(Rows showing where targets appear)
________________________
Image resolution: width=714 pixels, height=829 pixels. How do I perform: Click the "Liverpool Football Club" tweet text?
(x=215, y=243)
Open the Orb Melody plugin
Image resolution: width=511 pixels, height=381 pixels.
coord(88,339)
________________________
Write each line of the records above as one string in a JSON list, skipping any blank lines.

[
  "Image resolution: width=714 pixels, height=829 pixels. How do I perform: Click the \"Liverpool Football Club\" tweet text?",
  "(x=215, y=243)",
  "Open the Orb Melody plugin",
  "Image resolution: width=511 pixels, height=381 pixels.",
  "coord(88,339)"
]